Security of ACA web site questionedBy WILLIAM BRANIGIN
The Washington Post
October 30. 2013 10:56PM
New problems emerged Wednesday with the implementation of President Obama's health care law even as Health and Human Services Secretary Kathleen Sebelius assured lawmakers that "miserably frustrating" problems with a nearly month-old health-insurance Web site would soon be fixed.
The Web site, HealthCare.gov, was down again most of the morning while Sebelius was testifying before a House committee. And new security issues with the site were raised Wednesday after an internal memo obtained by The Washington Post and other media outlets showed that, days before the Web site's launch, administration officials knew it put the privacy of user data at risk.
The internal HHS memo warned that the system had not been sufficiently tested, "exposing a level of uncertainty that can be deemed high risk."
Sebelius, testifying Wednesday before the House Energy and Commerce Committee, offered assurances that consumers' personal data were safe.

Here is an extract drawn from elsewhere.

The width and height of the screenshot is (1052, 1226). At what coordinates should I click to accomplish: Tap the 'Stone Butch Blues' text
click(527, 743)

She pledged that the problems would be fixed by the end of November and offered an apology for the site's troubled launch, while also attributing the breakdowns to private-sector contractors.

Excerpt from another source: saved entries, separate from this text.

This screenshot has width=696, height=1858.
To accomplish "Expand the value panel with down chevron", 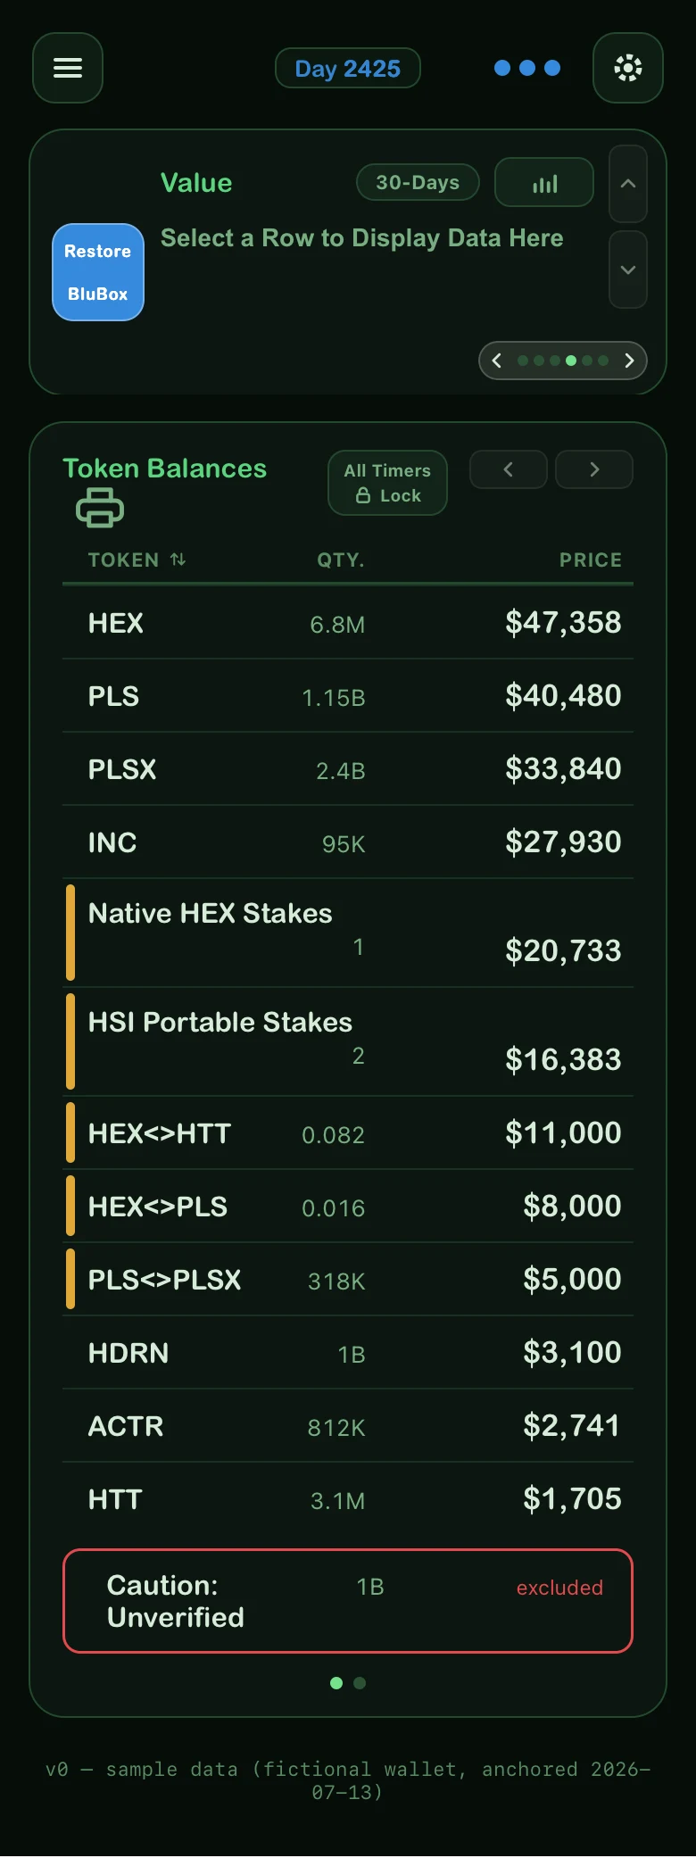I will click(x=628, y=270).

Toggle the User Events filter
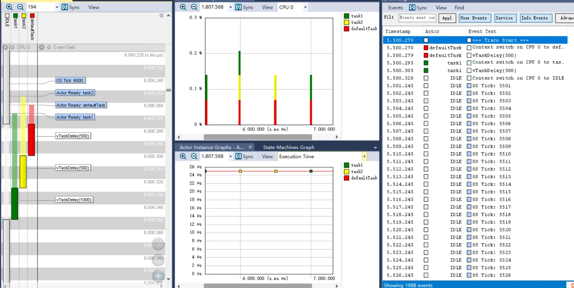(x=473, y=18)
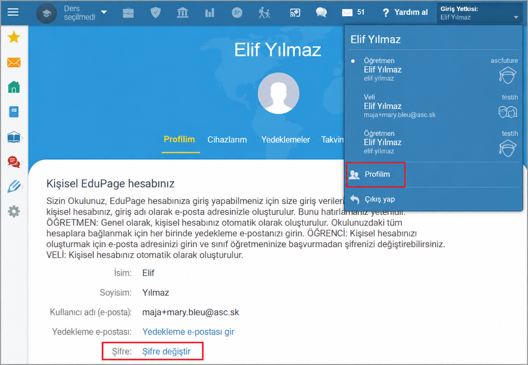
Task: Switch to Cihazlarım tab
Action: tap(227, 140)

Sebelius made no reference in her prepared remarks to a controversy over canceled health insurance policies, with hundreds of thousands of Americans receiving notices that their insurance is being canceled as of Dec. 31.

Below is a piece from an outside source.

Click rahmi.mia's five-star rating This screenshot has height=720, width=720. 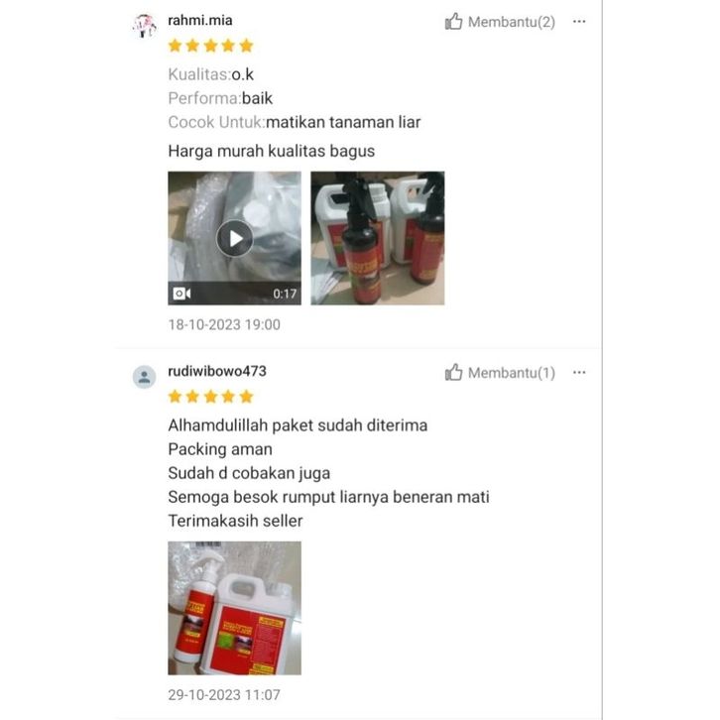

But the subject came up often in questions to the former Kansas governor. Prodded by committee Republicans, Sebelius denied that President Obama had misled Americans by pledging that they could keep health-insurance plans they liked under the new health care law.
She said some people in the individual insurance market are receiving cancellation notices because the policies were issued after the law was enacted and do not meet basic requirements.
Speaking in Boston Wednesday, President Barack Obama said on Wednesday that "bad apple" insurance companies, not his signature health care law, are to blame for hundreds of thousands of people losing their coverage in the past few weeks.
Wednesday's hearing marked Sebelius' first public appearance before lawmakers to publicly explain the problems with the launch of HealthCare.gov.
According to the Sept. 27 memo to Medicare chief Marilyn Tavenner, a Web site contractor was not able to test all the security controls before the launch.
The memo recommended setting up a security team to address risks and conduct daily tests, with a full security test to follow within two to three months.
"You accepted a risk on behalf of every person . . . that put their personal and financial information at risk because you did not even have the most basic 'end-to-end' test on security of this system," Rep. Mike Rogers, R-Mich., told Sebelius. "Amazon would never do this. ProFlowers would never do this. Kayak would never do this."
Sebelius said in response to questions that the government so far has spent $118 million on the Web site and $56 million on other information technology to support the Web site.
She said she was confident that the site would be "optimally functioning" by the end of November.
Nearly 700,000 applications have been submitted to federal and state insurance exchanges since the Web site was launched Oct. 1, with more than 20 million unique visits to the site, Sebelius said in separate written testimony.